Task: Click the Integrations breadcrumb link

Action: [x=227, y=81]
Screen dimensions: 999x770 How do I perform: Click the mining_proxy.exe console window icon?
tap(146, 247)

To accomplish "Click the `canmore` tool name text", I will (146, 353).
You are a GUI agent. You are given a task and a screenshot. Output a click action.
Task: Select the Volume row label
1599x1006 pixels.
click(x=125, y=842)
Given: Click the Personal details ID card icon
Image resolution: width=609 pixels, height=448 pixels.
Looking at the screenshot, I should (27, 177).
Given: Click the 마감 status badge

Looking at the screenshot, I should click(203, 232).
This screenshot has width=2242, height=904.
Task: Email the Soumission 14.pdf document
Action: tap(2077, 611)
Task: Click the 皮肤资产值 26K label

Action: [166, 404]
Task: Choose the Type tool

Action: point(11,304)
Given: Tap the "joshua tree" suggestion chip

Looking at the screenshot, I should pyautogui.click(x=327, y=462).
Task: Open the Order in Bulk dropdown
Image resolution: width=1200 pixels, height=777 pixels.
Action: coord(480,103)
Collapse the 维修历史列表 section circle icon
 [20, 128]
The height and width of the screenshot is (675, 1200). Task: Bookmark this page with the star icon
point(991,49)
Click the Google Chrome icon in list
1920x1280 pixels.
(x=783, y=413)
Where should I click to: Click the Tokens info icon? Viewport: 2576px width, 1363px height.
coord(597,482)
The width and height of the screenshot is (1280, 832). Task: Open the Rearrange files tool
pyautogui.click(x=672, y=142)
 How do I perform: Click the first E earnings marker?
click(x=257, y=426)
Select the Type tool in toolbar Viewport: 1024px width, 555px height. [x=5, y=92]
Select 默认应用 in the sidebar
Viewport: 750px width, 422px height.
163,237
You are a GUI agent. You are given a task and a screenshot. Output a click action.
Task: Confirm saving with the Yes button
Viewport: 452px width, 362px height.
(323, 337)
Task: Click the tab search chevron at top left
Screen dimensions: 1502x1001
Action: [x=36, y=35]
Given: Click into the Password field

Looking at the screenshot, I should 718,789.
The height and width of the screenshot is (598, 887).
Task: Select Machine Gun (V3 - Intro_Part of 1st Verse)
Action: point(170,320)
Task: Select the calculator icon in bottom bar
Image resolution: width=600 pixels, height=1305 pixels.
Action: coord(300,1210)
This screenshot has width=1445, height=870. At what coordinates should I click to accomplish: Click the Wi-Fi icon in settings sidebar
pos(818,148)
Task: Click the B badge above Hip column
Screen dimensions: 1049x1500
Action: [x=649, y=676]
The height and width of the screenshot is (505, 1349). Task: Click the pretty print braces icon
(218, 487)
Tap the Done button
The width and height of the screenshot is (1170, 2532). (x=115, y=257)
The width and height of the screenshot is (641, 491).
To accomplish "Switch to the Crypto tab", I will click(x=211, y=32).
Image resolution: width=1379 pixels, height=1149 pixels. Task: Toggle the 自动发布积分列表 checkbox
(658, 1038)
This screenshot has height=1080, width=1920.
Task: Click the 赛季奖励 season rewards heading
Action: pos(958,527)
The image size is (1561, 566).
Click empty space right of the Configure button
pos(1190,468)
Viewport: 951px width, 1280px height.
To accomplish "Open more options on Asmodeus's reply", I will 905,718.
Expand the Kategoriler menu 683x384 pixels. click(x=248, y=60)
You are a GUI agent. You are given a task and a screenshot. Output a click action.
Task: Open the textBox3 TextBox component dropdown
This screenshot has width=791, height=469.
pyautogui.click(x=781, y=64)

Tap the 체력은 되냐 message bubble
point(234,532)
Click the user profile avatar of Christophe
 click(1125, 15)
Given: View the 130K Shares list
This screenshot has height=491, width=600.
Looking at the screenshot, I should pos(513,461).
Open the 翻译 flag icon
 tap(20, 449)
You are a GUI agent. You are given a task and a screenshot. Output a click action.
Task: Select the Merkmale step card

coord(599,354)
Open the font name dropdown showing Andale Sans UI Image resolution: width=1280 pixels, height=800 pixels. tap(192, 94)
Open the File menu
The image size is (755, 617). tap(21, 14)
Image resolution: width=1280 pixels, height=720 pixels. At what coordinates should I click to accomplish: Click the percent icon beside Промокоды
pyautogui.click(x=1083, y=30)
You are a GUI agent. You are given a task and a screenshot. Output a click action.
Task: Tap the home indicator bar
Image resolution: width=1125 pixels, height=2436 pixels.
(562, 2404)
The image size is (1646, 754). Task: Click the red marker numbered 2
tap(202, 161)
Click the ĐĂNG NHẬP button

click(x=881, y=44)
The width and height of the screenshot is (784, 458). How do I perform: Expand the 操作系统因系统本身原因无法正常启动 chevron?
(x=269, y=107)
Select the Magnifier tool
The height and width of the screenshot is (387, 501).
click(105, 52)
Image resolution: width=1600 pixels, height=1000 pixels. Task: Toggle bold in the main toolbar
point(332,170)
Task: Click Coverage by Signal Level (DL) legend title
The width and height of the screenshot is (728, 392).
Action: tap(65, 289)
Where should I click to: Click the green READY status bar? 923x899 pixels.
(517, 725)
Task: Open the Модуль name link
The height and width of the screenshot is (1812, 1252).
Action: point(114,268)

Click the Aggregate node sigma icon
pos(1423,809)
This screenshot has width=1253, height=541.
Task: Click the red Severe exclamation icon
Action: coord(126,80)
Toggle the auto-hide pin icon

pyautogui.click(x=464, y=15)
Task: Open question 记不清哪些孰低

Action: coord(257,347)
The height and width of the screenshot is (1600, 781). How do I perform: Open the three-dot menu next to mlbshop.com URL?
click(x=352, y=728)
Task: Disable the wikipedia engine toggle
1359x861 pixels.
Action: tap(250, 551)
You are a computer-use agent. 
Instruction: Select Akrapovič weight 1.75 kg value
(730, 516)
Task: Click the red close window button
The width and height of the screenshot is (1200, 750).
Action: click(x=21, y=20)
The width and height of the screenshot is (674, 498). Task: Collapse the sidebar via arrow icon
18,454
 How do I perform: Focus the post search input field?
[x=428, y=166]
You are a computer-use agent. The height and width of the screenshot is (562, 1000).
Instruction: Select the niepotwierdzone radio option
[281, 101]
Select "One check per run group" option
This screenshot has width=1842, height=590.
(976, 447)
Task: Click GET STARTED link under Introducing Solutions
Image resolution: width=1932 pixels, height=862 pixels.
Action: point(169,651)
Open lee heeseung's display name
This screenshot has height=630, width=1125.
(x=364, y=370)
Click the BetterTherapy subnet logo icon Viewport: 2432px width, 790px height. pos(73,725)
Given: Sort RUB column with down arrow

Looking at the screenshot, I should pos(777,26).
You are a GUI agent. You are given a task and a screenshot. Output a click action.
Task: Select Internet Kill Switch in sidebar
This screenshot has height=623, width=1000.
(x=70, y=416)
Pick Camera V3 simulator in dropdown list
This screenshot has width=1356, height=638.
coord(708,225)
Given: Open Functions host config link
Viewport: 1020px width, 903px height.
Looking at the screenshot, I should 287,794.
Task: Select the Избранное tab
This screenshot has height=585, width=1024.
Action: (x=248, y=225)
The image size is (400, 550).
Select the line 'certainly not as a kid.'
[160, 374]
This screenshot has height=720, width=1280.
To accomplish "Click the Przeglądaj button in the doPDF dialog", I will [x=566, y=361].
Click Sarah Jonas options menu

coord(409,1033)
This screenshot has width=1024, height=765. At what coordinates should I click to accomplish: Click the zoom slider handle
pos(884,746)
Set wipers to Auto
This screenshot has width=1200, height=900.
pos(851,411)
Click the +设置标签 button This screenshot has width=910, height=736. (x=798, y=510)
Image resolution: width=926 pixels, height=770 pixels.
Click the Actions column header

:: Task description ::
Extract the full listing and reproduce each line exactly.

:: Task answer ::
Task: Click the Integrations breadcrumb link

Action: [x=227, y=81]
Screen dimensions: 999x770 How do I perform: Click the mining_proxy.exe console window icon?
tap(146, 247)

To accomplish "Click the `canmore` tool name text", I will (146, 353).
You are a GUI agent. You are given a task and a screenshot. Output a click action.
Task: Select the Volume row label
1599x1006 pixels.
click(x=125, y=842)
Given: Click the Personal details ID card icon
Image resolution: width=609 pixels, height=448 pixels.
Looking at the screenshot, I should (27, 177).
Given: Click the 마감 status badge

Looking at the screenshot, I should click(203, 232).
This screenshot has width=2242, height=904.
Task: Email the Soumission 14.pdf document
Action: tap(2077, 611)
Task: Click the 皮肤资产值 26K label

Action: [166, 404]
Task: Choose the Type tool

Action: point(11,304)
Given: Tap the "joshua tree" suggestion chip

Looking at the screenshot, I should pyautogui.click(x=327, y=462).
Task: Open the Order in Bulk dropdown
Image resolution: width=1200 pixels, height=777 pixels.
Action: coord(480,103)
Collapse the 维修历史列表 section circle icon
 [20, 128]
The height and width of the screenshot is (675, 1200). Task: Bookmark this page with the star icon
point(991,49)
Click the Google Chrome icon in list
1920x1280 pixels.
(x=783, y=413)
Where should I click to: Click the Tokens info icon? Viewport: 2576px width, 1363px height.
coord(597,482)
The width and height of the screenshot is (1280, 832). Task: Open the Rearrange files tool
pyautogui.click(x=672, y=142)
 How do I perform: Click the first E earnings marker?
click(x=257, y=426)
Select the Type tool in toolbar Viewport: 1024px width, 555px height. [x=5, y=92]
Select 默认应用 in the sidebar
Viewport: 750px width, 422px height.
163,237
You are a GUI agent. You are given a task and a screenshot. Output a click action.
Task: Confirm saving with the Yes button
Viewport: 452px width, 362px height.
(323, 337)
Task: Click the tab search chevron at top left
Screen dimensions: 1502x1001
Action: [x=36, y=35]
Given: Click into the Password field

Looking at the screenshot, I should 718,789.
The height and width of the screenshot is (598, 887).
Task: Select Machine Gun (V3 - Intro_Part of 1st Verse)
Action: point(170,320)
Task: Select the calculator icon in bottom bar
Image resolution: width=600 pixels, height=1305 pixels.
Action: coord(300,1210)
This screenshot has width=1445, height=870. At what coordinates should I click to accomplish: Click the Wi-Fi icon in settings sidebar
pos(818,148)
Task: Click the B badge above Hip column
Screen dimensions: 1049x1500
Action: [x=649, y=676]
The height and width of the screenshot is (505, 1349). Task: Click the pretty print braces icon
(218, 487)
Tap the Done button
The width and height of the screenshot is (1170, 2532). (x=115, y=257)
The width and height of the screenshot is (641, 491).
To accomplish "Switch to the Crypto tab", I will click(x=211, y=32).
Image resolution: width=1379 pixels, height=1149 pixels. Task: Toggle the 自动发布积分列表 checkbox
(658, 1038)
This screenshot has height=1080, width=1920.
Task: Click the 赛季奖励 season rewards heading
Action: pos(958,527)
The image size is (1561, 566).
Click empty space right of the Configure button
pos(1190,468)
Viewport: 951px width, 1280px height.
To accomplish "Open more options on Asmodeus's reply", I will 905,718.
Expand the Kategoriler menu 683x384 pixels. click(x=248, y=60)
You are a GUI agent. You are given a task and a screenshot. Output a click action.
Task: Open the textBox3 TextBox component dropdown
This screenshot has width=791, height=469.
pyautogui.click(x=781, y=64)

Tap the 체력은 되냐 message bubble
point(234,532)
Click the user profile avatar of Christophe
 click(1125, 15)
Given: View the 130K Shares list
This screenshot has height=491, width=600.
Looking at the screenshot, I should pos(513,461).
Open the 翻译 flag icon
 tap(20, 449)
You are a GUI agent. You are given a task and a screenshot. Output a click action.
Task: Select the Merkmale step card

coord(599,354)
Open the font name dropdown showing Andale Sans UI Image resolution: width=1280 pixels, height=800 pixels. tap(192, 94)
Open the File menu
The image size is (755, 617). tap(21, 14)
Image resolution: width=1280 pixels, height=720 pixels. At what coordinates should I click to accomplish: Click the percent icon beside Промокоды
pyautogui.click(x=1083, y=30)
You are a GUI agent. You are given a task and a screenshot. Output a click action.
Task: Tap the home indicator bar
Image resolution: width=1125 pixels, height=2436 pixels.
(562, 2404)
The image size is (1646, 754). Task: Click the red marker numbered 2
tap(202, 161)
Click the ĐĂNG NHẬP button

click(x=881, y=44)
The width and height of the screenshot is (784, 458). How do I perform: Expand the 操作系统因系统本身原因无法正常启动 chevron?
(x=269, y=107)
Select the Magnifier tool
The height and width of the screenshot is (387, 501).
click(105, 52)
Image resolution: width=1600 pixels, height=1000 pixels. Task: Toggle bold in the main toolbar
point(332,170)
Task: Click Coverage by Signal Level (DL) legend title
The width and height of the screenshot is (728, 392).
Action: tap(65, 289)
Where should I click to: Click the green READY status bar? 923x899 pixels.
(517, 725)
Task: Open the Модуль name link
The height and width of the screenshot is (1812, 1252).
Action: point(114,268)

Click the Aggregate node sigma icon
pos(1423,809)
This screenshot has width=1253, height=541.
Task: Click the red Severe exclamation icon
Action: coord(126,80)
Toggle the auto-hide pin icon

pyautogui.click(x=464, y=15)
Task: Open question 记不清哪些孰低

Action: coord(257,347)
The height and width of the screenshot is (1600, 781). How do I perform: Open the three-dot menu next to mlbshop.com URL?
click(x=352, y=728)
Task: Disable the wikipedia engine toggle
1359x861 pixels.
Action: tap(250, 551)
You are a computer-use agent. 
Instruction: Select Akrapovič weight 1.75 kg value
(730, 516)
Task: Click the red close window button
The width and height of the screenshot is (1200, 750).
Action: click(x=21, y=20)
The width and height of the screenshot is (674, 498). Task: Collapse the sidebar via arrow icon
18,454
 How do I perform: Focus the post search input field?
[x=428, y=166]
You are a computer-use agent. The height and width of the screenshot is (562, 1000).
Instruction: Select the niepotwierdzone radio option
[281, 101]
Select "One check per run group" option
This screenshot has width=1842, height=590.
(976, 447)
Task: Click GET STARTED link under Introducing Solutions
Image resolution: width=1932 pixels, height=862 pixels.
Action: point(169,651)
Open lee heeseung's display name
This screenshot has height=630, width=1125.
(x=364, y=370)
Click the BetterTherapy subnet logo icon Viewport: 2432px width, 790px height. pos(73,725)
Given: Sort RUB column with down arrow

Looking at the screenshot, I should pos(777,26).
You are a GUI agent. You are given a task and a screenshot. Output a click action.
Task: Select Internet Kill Switch in sidebar
This screenshot has height=623, width=1000.
(x=70, y=416)
Pick Camera V3 simulator in dropdown list
This screenshot has width=1356, height=638.
coord(708,225)
Given: Open Functions host config link
Viewport: 1020px width, 903px height.
Looking at the screenshot, I should 287,794.
Task: Select the Избранное tab
This screenshot has height=585, width=1024.
Action: (x=248, y=225)
The image size is (400, 550).
Select the line 'certainly not as a kid.'
[160, 374]
This screenshot has height=720, width=1280.
To accomplish "Click the Przeglądaj button in the doPDF dialog", I will [x=566, y=361].
Click Sarah Jonas options menu

coord(409,1033)
This screenshot has width=1024, height=765. At what coordinates should I click to accomplish: Click the zoom slider handle
pos(884,746)
Set wipers to Auto
This screenshot has width=1200, height=900.
pos(851,411)
Click the +设置标签 button This screenshot has width=910, height=736. (x=798, y=510)
Image resolution: width=926 pixels, height=770 pixels.
Click the Actions column header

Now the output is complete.